▸ PROVIDED MATERIAL

Content starts

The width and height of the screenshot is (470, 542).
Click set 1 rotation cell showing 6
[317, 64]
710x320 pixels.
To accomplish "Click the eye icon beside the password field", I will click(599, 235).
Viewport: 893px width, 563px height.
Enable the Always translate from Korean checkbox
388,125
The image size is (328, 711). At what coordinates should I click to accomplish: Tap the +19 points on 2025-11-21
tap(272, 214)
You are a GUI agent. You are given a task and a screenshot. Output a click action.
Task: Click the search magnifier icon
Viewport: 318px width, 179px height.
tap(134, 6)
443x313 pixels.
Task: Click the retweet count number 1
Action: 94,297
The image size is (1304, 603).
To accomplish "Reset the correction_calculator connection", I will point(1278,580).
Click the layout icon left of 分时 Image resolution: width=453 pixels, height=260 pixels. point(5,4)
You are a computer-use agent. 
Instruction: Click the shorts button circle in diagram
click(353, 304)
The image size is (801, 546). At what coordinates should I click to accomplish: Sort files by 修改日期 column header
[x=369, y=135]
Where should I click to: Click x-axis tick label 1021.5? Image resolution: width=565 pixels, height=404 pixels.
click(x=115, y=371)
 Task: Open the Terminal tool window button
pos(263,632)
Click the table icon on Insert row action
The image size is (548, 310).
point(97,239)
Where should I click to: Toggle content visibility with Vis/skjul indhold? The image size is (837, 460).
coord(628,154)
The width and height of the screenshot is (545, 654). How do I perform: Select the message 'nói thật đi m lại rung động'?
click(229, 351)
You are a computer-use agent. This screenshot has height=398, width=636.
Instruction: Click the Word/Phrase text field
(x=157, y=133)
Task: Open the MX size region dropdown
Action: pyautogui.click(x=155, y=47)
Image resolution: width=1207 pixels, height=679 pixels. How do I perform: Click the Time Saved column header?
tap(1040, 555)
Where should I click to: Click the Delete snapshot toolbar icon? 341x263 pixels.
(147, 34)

Content ends

▸ EXERCISE INSTRUCTIONS
Give the number of lines in the entries that include the string "will", and nothing more.

▸ RESPONSE AREA
2